For performances phoronix is a good website 

PS: IMO having a PS4 (which is a BSD btw...) or any game console is much simpler, cheaper and less painful than an annoying dualboot with a windows just for playing and if you plan to play on gentoo you are wrong, most of game are designed for ubuntu and you will have a lot of dependency problems

----------

## Lynx38

I'm not looking to build a pc to get a higher quality performance, I'm honestly just looking to learn.  (Also, it's not hard to get higher gaming performance then a laptop with limited capabilities) 

As far as budget goes, I'm looking to see what I can scrounge around the $300 range, since I'll be able to get general hardware things (such as cooling) for free.  

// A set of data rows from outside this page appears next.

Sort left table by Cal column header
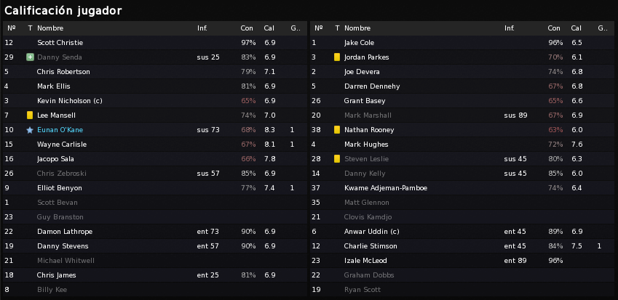This screenshot has width=618, height=300. point(269,28)
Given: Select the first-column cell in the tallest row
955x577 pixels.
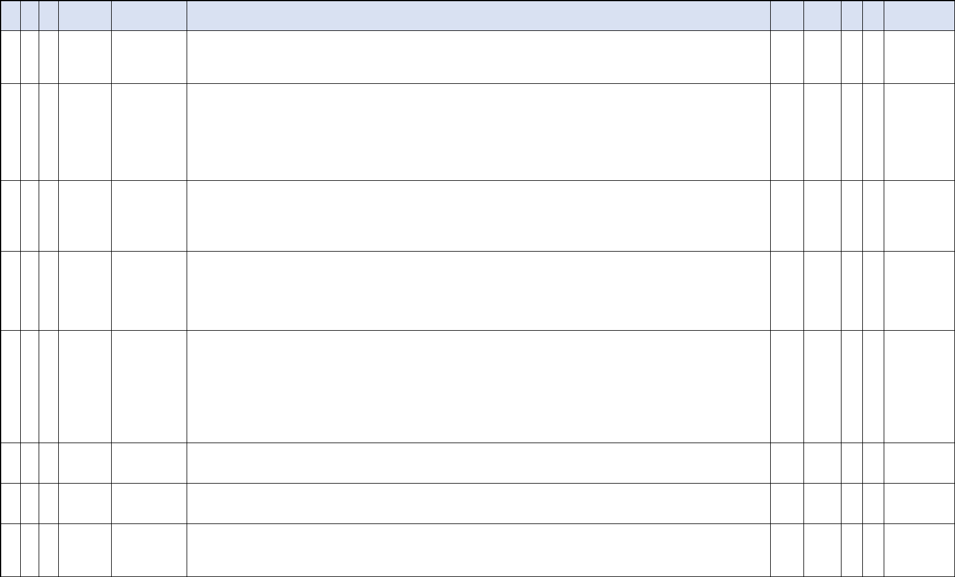Looking at the screenshot, I should [x=11, y=387].
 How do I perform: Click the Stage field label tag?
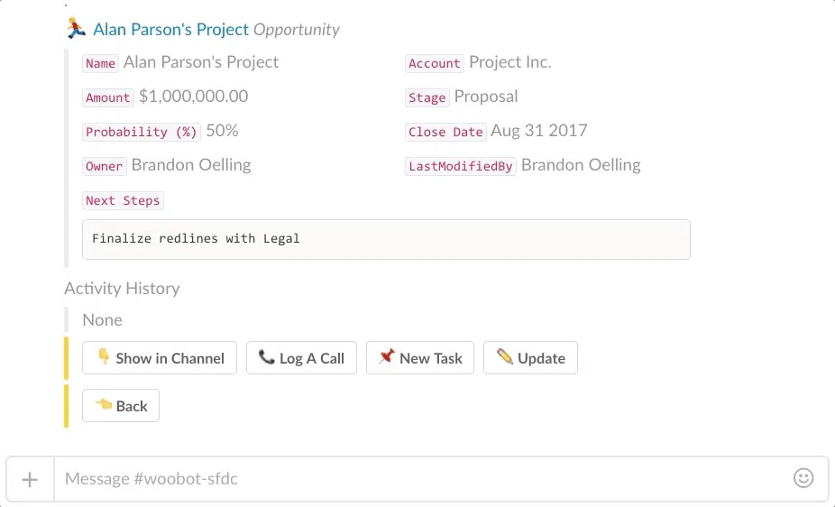tap(427, 97)
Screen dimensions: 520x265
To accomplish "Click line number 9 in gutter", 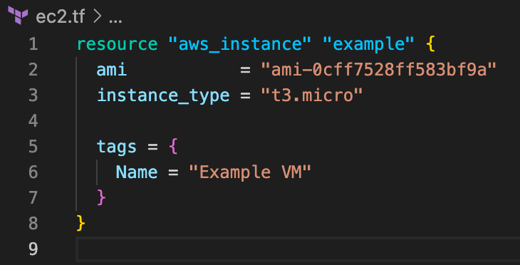I will (33, 249).
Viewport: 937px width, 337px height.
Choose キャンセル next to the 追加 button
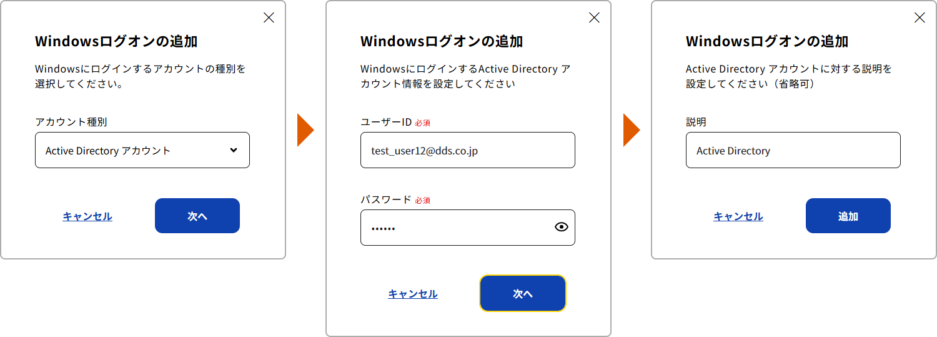738,216
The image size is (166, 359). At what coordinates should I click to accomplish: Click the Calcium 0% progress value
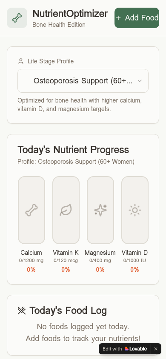[x=31, y=270]
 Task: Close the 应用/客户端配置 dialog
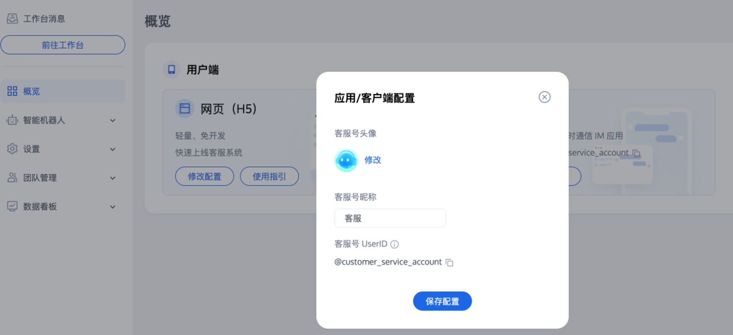coord(544,97)
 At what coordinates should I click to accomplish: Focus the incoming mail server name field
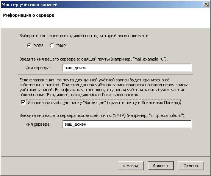pyautogui.click(x=127, y=68)
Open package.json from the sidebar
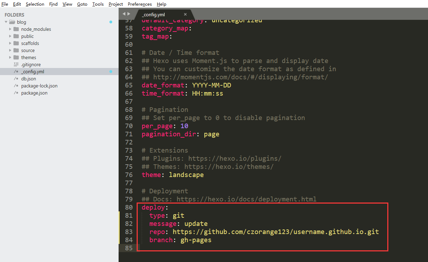Screen dimensions: 428x262 tap(34, 93)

Games I'd like to run include: Portal 2, Bioshock, and Skyrim, but I'm hoping to see if I can also run Ori and the Blind Forest and The Stanley Parable (since they are less known I assume there's less of a resource)

Other applications: Skype, spotify, and a tbd browser.

I'm aware that gaming on gentoo is kind of iffy (as is installing gentoo at all, given my limited state of knowledge), but I'm interested in learning what I can and seeing what I can do.

----------

## zolom

I've ran a ton of games on Linux, and while most who post here are probably more knowledgeable these are my two cents:

When you say you're getting much of the hardware for free, I presume that is excluding the CPU, motherboard and GPU --still, $300 is still a pretty low number to work with for a gaming PC. Thankfully, these games don't seem too new. I would recommend getting a NVIDIA card over an AMD one because driver support for NVIDIA is generally considered to be superior (unless you prefer open source drivers, in which case that argument is probably a lot more contextual). If you're feeling brave, I would suggest saving money with a used or refurbished video card.

As for the CPU and motherboard, Intel chips are going to generally be better for gaming (especially if you're into emulation) but it's going to be difficult to find a modern Intel desktop processor and motherboard that won't consume your entire budget. You might be able to save money with a FX instead , which I imagine would be fine for Portal 2/Bioshock/Skyrim (I'm not familiar with the more obscure games). Maybe even a Phenom, if max settings and newer games just aren't for you. 

I believe Steam might have released Portal 2 for Linux (not sure), but these other games are Windows only. The only way you're going to be running them is with wine, and expect system requirements to be generally similar to the Windows specs. https://www.winehq.org/ is going to be your first and best friend for figuring out if running these games on Linux is even possible. I do not personally know if the games you listed will run on Linux, but be warned, that when it comes to commercial gaming on Linux sometimes you just need to be prepared for the fact that you can't always play the game you want to play. A much higher budget alternative might be streaming Windows games off of a second machine running Windows and using Steam.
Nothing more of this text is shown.